**About this task**: Check each line of the entries for the string "icon". Report only how many lines have it.

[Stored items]
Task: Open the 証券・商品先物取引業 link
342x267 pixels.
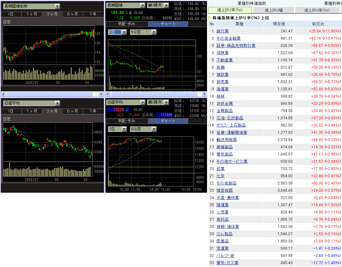Action: point(236,46)
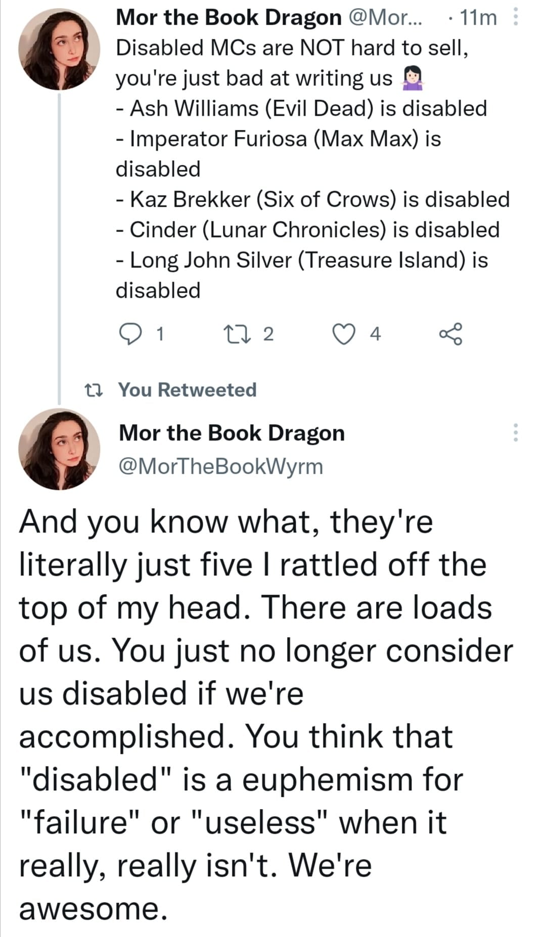This screenshot has height=937, width=546.
Task: Tap the avatar beside @MorTheBookWyrm
Action: [x=59, y=449]
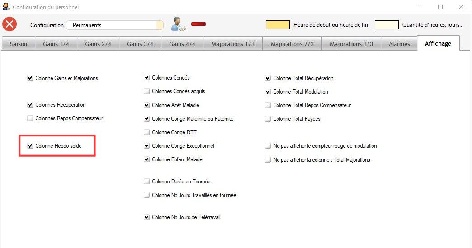Open the Gains 1/4 tab

56,44
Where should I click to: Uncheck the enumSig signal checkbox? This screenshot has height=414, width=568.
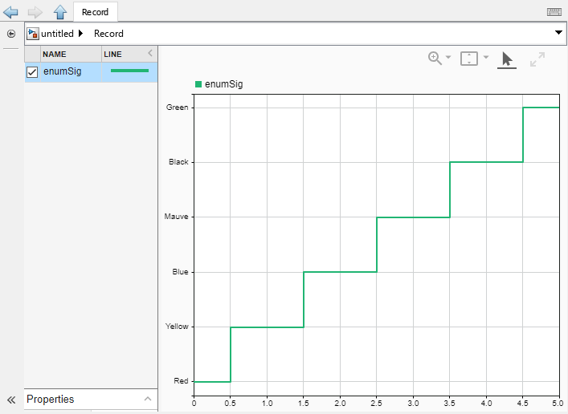click(32, 72)
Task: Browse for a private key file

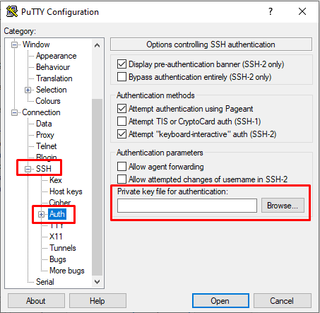Action: click(x=283, y=206)
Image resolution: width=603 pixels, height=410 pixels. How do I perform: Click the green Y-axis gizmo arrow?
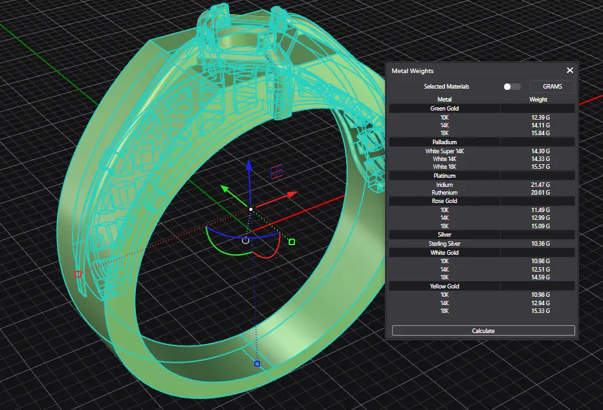226,189
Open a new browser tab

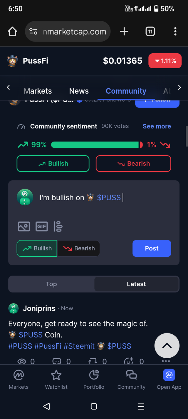pyautogui.click(x=124, y=32)
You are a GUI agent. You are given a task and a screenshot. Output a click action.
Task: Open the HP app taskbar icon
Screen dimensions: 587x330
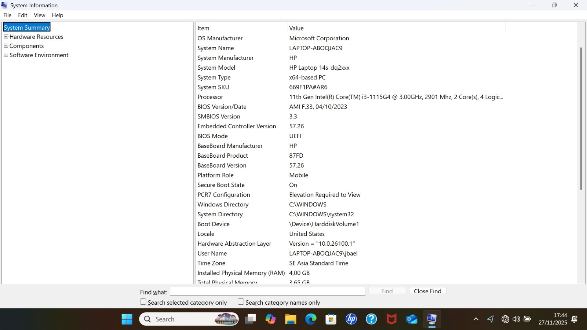pos(351,319)
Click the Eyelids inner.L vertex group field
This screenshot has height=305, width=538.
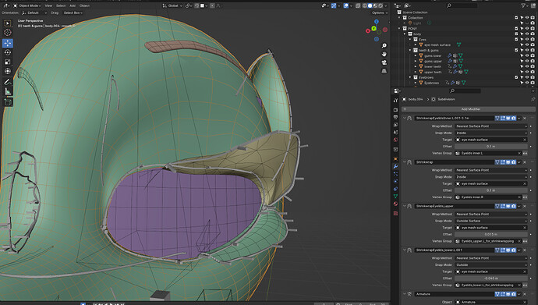pos(488,153)
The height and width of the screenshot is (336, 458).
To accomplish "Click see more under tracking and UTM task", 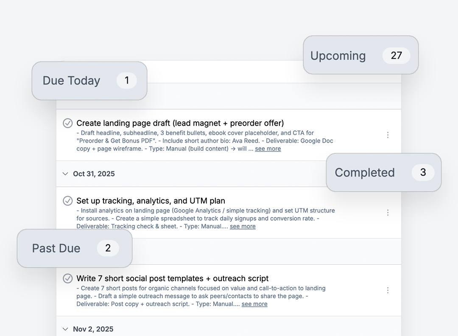I will 243,226.

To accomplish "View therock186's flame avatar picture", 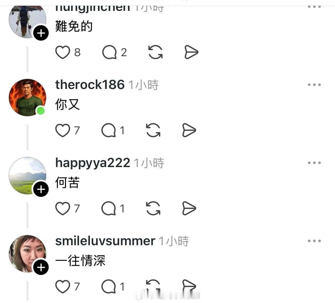I will (27, 98).
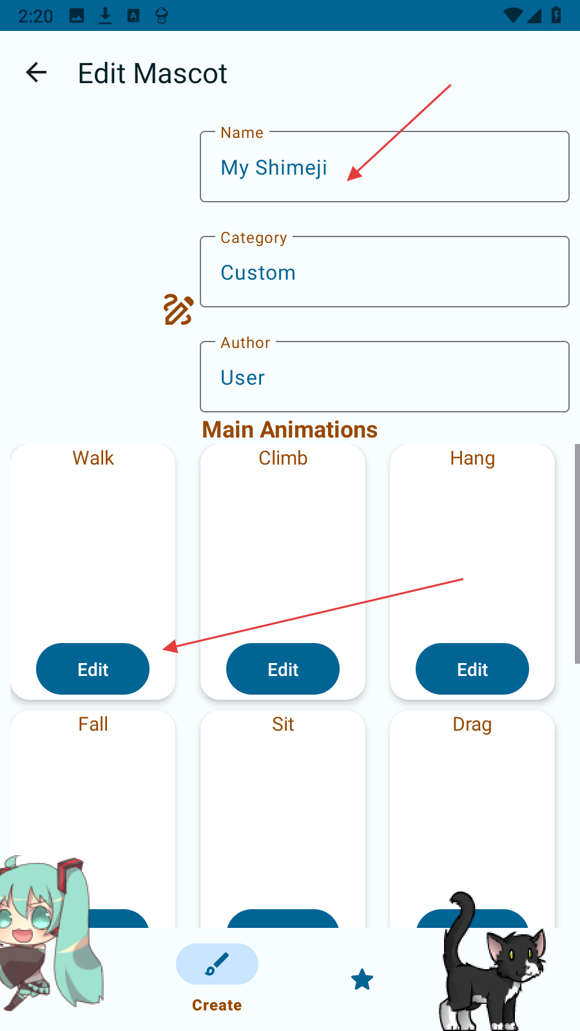580x1031 pixels.
Task: Tap the green-haired anime mascot
Action: (45, 928)
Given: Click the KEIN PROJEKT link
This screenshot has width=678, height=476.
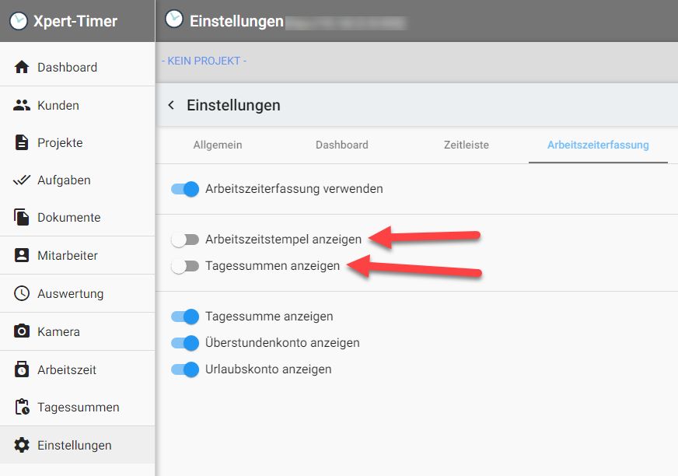Looking at the screenshot, I should click(x=204, y=60).

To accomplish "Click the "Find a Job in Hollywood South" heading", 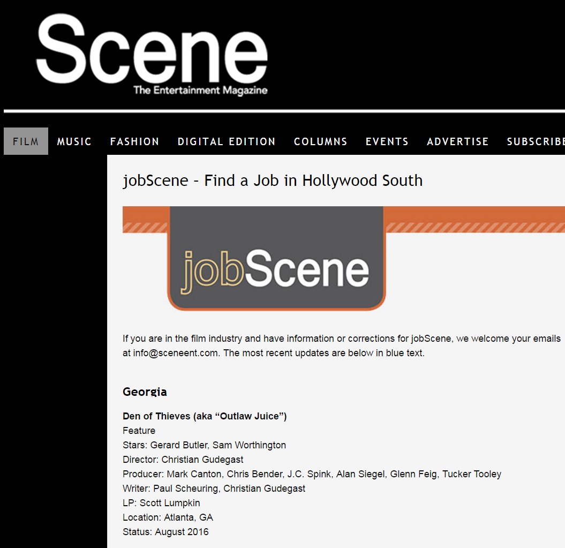I will 273,181.
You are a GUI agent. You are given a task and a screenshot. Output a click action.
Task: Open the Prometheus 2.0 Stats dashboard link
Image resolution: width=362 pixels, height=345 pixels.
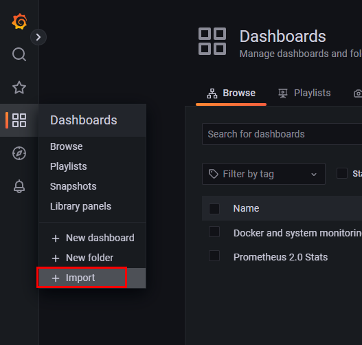pos(280,257)
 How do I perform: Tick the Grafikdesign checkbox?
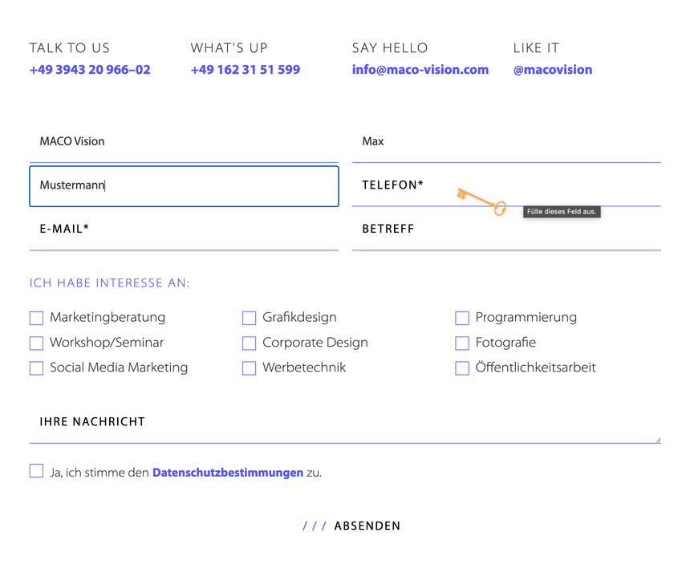[x=249, y=318]
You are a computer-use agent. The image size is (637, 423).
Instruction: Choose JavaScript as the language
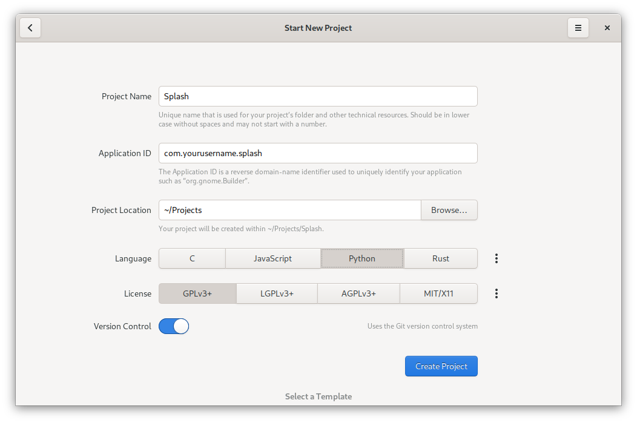[x=272, y=258]

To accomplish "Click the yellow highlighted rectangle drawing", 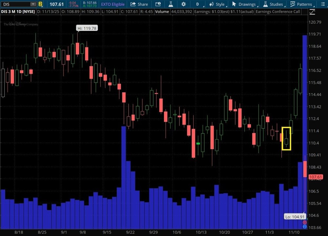I will click(286, 138).
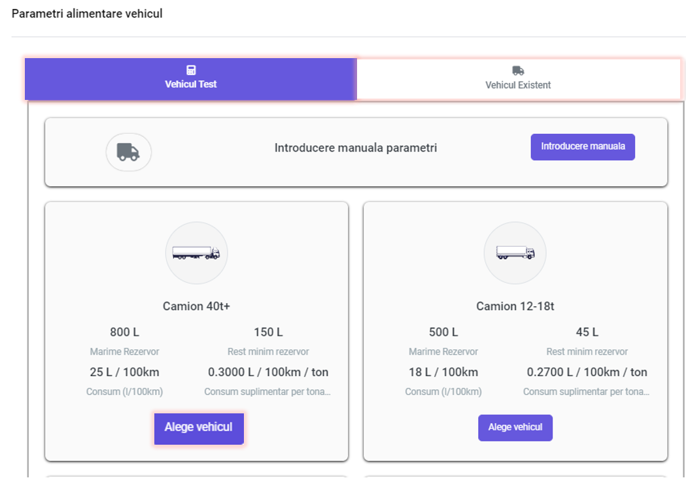Choose Alege vehicul under Camion 12-18t
The width and height of the screenshot is (686, 478).
pos(515,427)
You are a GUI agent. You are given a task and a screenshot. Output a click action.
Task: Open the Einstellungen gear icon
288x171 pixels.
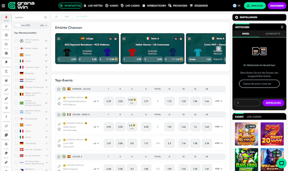pos(236,17)
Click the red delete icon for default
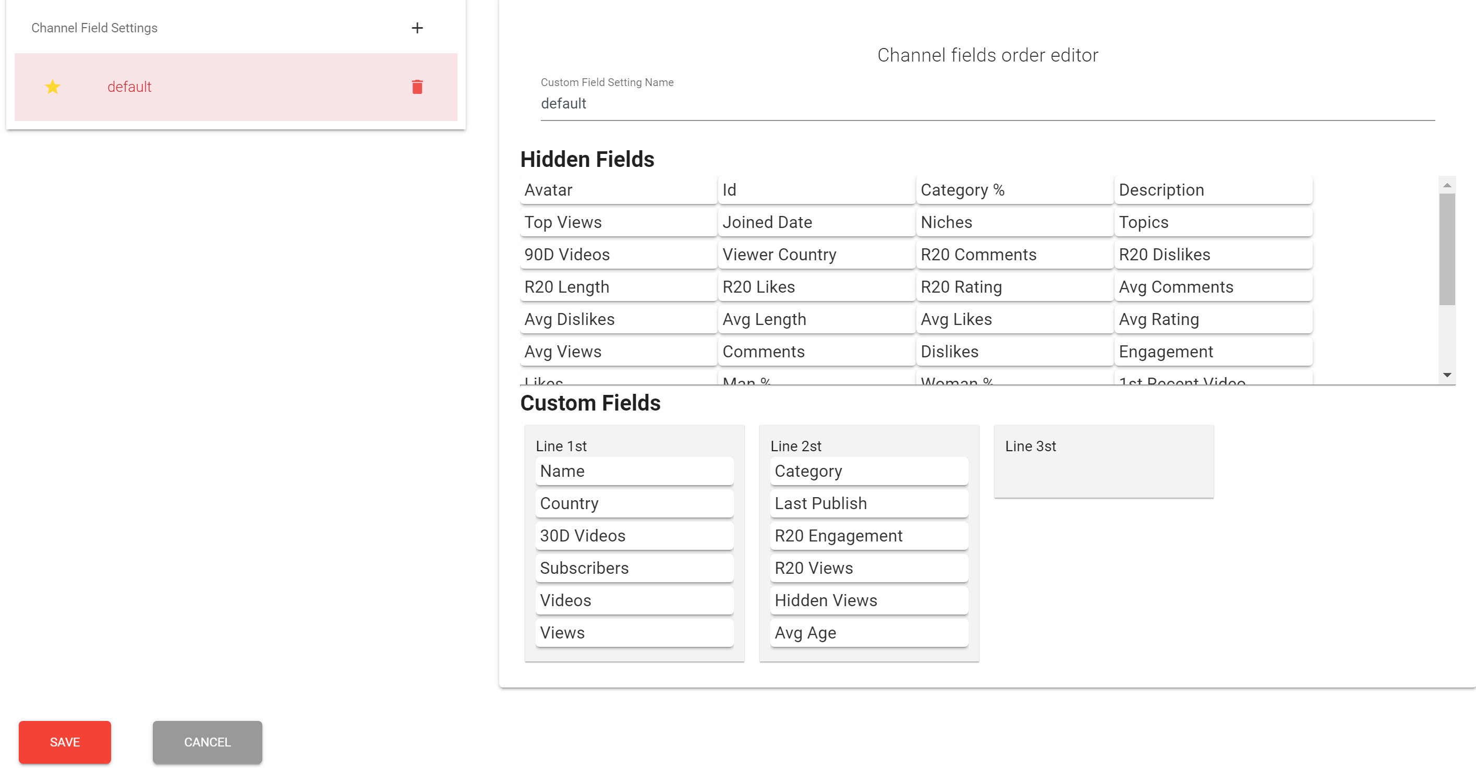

**Answer box**: 3